The first time I ever heard of Vinho Verde was a little indirect. I was typing up a very odd wine list for a restaurant. I don't mean odd in the sense of being eclectic and exotic, but rather that every grape name was horribly misspelled and there were Chardonnays in the red column. The owner had opted for a simple color categorization, so you had Red Wines, White Wines (confusingly containing dessert wines and sparklers that were not marked as such), Pink Wines, and finally a category of Green Wines, with a single entry: Vinho Verde. I shrugged it off as some misunderstanding, but looked it up when I got home. Despite the name's literal translation, Vinho Verde isn't green, and while it's usually served very young, it's not Beaujolais Nouveau young.
It's a good starter wine for people since it's a little sweet, low in alcohol, inexpensive, and pairs well with lots of different food. It's just barely fizzy, so you don't have to be careful opening it. Just enough to make it a little more fun. I've found it to be a big hit at family holiday gatherings for just those reasons. I'll usually say something like, "If you like lemonade, you'll love this." Takes the fear of wine out of the equation.
2009 Grinalda Vinho Verde
$13, 11.5% abv.
55% Loureiro, 32% Trajadura, 13% Alvarinho (Albariño)

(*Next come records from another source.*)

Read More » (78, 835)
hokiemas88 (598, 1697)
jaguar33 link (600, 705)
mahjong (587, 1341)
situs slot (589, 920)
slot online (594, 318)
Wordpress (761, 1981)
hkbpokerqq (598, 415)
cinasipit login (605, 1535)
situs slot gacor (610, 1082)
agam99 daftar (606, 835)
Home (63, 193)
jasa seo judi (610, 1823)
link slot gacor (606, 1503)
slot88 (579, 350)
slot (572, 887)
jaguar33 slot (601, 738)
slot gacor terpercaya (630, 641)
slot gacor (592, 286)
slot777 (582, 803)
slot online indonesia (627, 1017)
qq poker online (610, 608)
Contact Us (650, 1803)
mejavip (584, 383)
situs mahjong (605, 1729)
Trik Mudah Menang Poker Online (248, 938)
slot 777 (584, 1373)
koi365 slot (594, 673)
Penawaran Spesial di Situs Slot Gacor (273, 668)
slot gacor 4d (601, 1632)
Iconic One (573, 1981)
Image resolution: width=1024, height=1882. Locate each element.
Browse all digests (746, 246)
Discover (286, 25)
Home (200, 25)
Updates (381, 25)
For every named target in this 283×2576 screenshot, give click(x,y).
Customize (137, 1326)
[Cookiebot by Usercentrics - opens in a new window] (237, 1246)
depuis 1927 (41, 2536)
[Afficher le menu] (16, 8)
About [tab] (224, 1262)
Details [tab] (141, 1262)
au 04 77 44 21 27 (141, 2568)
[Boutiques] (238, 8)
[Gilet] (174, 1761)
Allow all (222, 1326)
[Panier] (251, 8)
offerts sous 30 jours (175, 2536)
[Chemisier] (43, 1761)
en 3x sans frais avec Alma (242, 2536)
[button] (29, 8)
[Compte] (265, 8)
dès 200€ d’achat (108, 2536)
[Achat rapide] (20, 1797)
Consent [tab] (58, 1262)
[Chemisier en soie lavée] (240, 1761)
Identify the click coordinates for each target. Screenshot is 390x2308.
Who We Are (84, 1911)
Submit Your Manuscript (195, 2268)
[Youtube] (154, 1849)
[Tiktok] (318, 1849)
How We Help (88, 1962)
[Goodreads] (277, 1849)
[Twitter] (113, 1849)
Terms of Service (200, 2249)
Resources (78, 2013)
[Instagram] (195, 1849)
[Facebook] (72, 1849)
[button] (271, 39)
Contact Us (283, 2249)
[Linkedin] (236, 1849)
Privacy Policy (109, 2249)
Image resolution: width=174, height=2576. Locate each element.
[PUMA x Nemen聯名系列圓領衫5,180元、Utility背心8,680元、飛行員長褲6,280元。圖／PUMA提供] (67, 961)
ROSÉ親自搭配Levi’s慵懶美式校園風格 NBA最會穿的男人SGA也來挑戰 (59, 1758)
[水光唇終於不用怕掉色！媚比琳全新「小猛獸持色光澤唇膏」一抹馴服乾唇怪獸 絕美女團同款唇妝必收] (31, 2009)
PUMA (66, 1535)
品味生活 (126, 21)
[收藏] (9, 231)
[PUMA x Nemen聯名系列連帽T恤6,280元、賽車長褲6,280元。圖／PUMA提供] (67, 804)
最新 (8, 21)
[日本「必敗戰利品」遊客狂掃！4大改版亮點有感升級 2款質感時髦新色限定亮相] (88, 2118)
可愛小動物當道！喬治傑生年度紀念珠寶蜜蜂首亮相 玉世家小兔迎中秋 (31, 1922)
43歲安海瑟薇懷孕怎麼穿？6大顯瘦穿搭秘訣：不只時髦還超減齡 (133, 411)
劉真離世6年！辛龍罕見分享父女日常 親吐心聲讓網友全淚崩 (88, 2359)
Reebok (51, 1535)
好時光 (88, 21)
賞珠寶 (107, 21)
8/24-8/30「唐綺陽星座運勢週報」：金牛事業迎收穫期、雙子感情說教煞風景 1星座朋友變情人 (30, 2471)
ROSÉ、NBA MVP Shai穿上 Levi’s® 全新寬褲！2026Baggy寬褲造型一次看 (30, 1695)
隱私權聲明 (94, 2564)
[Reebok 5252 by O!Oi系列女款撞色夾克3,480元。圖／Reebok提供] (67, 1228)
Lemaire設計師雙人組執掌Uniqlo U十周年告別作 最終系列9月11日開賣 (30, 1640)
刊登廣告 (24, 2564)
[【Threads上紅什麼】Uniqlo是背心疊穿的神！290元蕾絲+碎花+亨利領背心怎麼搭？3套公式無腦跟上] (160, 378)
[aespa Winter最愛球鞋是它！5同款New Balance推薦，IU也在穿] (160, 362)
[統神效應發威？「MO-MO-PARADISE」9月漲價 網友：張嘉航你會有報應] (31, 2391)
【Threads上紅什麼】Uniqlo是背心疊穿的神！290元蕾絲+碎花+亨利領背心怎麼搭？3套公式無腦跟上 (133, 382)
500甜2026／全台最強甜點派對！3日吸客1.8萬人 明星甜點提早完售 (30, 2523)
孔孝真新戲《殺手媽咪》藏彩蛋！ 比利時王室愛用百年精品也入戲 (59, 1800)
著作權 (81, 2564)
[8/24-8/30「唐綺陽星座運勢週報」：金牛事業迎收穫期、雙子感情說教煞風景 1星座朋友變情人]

Crisp and tart, very light when it comes to bubbles. Dominant aroma of green apple, and medium sweet. I decided to pair it with some spicy shrimp tacos from Humdingers, the first time I'd tried Vinho Verde with something hot. It was a great match, and it's a wine that's not often thought of in those eternal discussions about what to pair with Mexican, Thai, or Indian food.
2009 Broadbent Vinho Verde
$11, 9% abv.
50% Loureiro, 40% Trajadura, 10% Pedernã.
Apple and pear, crisp acidity, restrained sweetness. The mineral elements and balanced acid/sweetness gives this the profile of a nice little Riesling. This had the stronger bubbles of the two, and I found myself preferring it overall. It's probably the most serious tasting Vinho Verde I've had, while still remaining a fun, casual wine. I served it with Chinese takeout--nothing special or authentic, just random fried rice and steamed dumplings. Again, the crispness worked well with the greasy/savory food.
Note: This Broadbent wine comes in a very tall, thin bottle that looks lovely, but may not fit in some carrying bags or wine storage units. I'm not complaining, but it's more of a warning to watch out for the top of the bottle. Like telling a tall friend to be careful walking under the chandelier.
Note: These wines were received as samples.